Shannon and her co-authors hope the study will inform and fuel a push to boost mental health screening and services to newcomers.
“We want health care providers to know about the history of the Karen and the physical and mental health effect it has,” said Shannon, a former therapist at the St. Paul-based Center for Victims of Torture.
More than 8,000 Karen have settled in Minnesota over the past decade. Ehtaw Dwee, co-founder of the Karen Organization of Minnesota and an interpreter for the study, says stigma and reluctance to discuss mental illness compound the ravages of ethnic conflict.
“We don’t even have the vocabulary for a direct translation of mental health,” he said.
In the first effort to quantify trauma in the Karen in the United States, researchers interviewed 180 refugees in St. Paul.
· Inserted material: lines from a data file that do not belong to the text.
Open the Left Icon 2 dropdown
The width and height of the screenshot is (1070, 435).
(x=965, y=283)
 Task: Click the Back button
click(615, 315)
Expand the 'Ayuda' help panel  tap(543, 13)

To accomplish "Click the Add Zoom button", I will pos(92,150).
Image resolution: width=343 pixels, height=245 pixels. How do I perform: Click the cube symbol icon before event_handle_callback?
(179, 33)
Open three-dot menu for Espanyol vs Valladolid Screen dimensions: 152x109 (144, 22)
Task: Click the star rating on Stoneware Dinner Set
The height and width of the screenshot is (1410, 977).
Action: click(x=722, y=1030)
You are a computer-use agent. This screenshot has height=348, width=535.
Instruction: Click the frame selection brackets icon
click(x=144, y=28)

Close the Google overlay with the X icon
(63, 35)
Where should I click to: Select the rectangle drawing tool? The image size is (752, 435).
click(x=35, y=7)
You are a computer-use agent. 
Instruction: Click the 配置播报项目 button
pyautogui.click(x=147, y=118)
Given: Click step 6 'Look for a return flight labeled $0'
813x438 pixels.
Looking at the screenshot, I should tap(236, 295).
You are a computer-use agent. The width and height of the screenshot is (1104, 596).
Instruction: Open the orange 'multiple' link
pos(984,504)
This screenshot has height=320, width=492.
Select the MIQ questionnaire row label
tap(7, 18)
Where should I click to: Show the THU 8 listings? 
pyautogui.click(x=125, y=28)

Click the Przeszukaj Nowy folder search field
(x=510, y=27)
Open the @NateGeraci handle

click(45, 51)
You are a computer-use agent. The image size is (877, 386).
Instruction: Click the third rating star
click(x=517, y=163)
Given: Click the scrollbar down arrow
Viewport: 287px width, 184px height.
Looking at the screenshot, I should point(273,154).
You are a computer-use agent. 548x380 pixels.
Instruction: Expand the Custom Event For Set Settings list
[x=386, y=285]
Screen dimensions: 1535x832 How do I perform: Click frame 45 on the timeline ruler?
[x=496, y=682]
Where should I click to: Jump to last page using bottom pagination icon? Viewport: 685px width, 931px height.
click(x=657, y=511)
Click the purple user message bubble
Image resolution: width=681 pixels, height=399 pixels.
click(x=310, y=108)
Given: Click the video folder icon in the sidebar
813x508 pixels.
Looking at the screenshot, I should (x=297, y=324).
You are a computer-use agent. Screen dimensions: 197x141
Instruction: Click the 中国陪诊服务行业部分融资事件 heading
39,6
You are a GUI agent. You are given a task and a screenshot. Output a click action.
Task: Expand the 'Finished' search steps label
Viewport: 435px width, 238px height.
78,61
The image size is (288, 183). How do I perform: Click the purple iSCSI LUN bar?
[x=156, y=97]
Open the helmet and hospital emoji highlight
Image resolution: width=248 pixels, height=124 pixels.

On average, they’d spent 13 years in refugee camps.
More than a quarter reported experiencing beatings, forced labor, rape or other forms of torture or witnessing a family member experience it. About 86 percent reported war trauma, from the destruction of homes to the loss of close relatives.
Authors also found that though refugees might keep mum about mental health symptoms, they will discuss them when physicians inquire proactively. They hope the research and a new mental health screening that Minnesota will pilot this fall will combat an attitude that Dwee describes this way: “What I suffer is just what my luck is. No one can help me.”